Fugitive Refrains
Fugitive Refrains was conceived and produced collaboratively with Butoh-trained dancer/choreographer Erin Ellen Kelly during a residency at the Akademie Schloss Solitude in Stuttgart, Germany. It was developed for, performed, and shot in six specific sites in the Solitude Rotwildpark forest and the historic Schloss Solitude in summer 2006, and premiered at the Akademie in spring 2007 as an immersive surround sound video installation, with a video projection covering a full wall of the room and both the score (by Qasim Naqvi) and ambient sound moving from speaker to speaker throughout the space. The title of the video is derived from a line in a Wordsworth poem written a few decades after the construction of Schloss Solitude: “That nature yet remembers/what was so fugitive.”
Schloss Solitude is a pleasure palace built by Duke Carl Eugen in the late Rococo period, and contains one of the first examples of trompe l’oeil wood ever used in European architecture. The imitation of nature, in the belief that artifice could make nature better than nature itself, was typical of the late Rococo. Constant play with figure, ground, and false perspective, through trompe l’oeil and the use of mirrors, was another important facet of the aesthetic. The ornate design of the Schloss extended at the time into the forest surrounding it, which was originally intended as a vast hunting preserve stretching between and used by the castles of several different aristocrats in the area. An elaborate garden was planned, though never completely finished, just behind the Schloss, while the existing nature behind it was re-configured to accommodate the Duke’s amusements, with grottoes, paths, clearings and orchards planted into the forest in preparation for costume parties, and a system of artificial lakes dug into the hills for an annual gondola procession.

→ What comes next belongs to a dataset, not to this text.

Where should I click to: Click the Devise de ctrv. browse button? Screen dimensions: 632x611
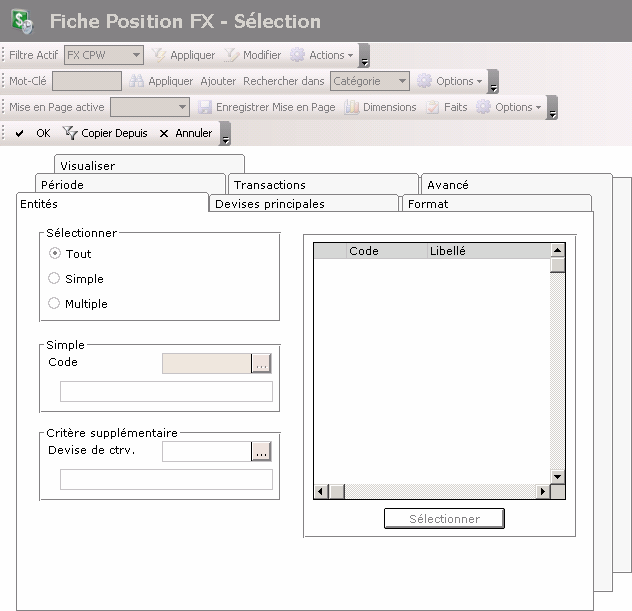261,452
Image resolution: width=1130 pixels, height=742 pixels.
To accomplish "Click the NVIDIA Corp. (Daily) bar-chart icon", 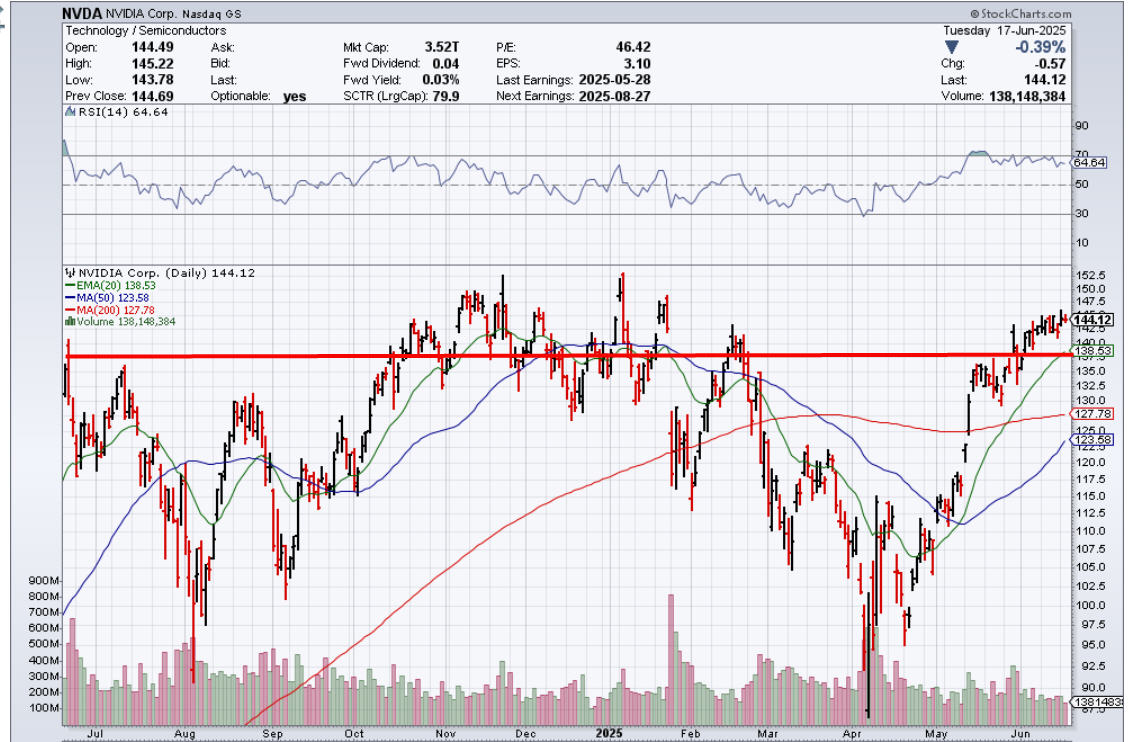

Fugitive Refrains explores the forest as it is today for traces of the garden that once was projected onto it. We looked for sites where the landscape still remembers the human desires that shaped it and the pleasures once pursued there, and where the artifice of design has decayed into an almost-natural order. In these sites we used movement to outline the forms of what was or what might have been, the ruins of a plan now perceptible only in peripheral vision, working with ideas of movement drawn from the Rococo aesthetic – playing with perceptions of figure and ground, and embodiment between human and natural. We also shot the ornamental forms and figurations of nature in the interior architecture of the Schloss, in order to create an interplay onscreen between mirrors and echoes, nature and artifice, faux and real, imitations and originals.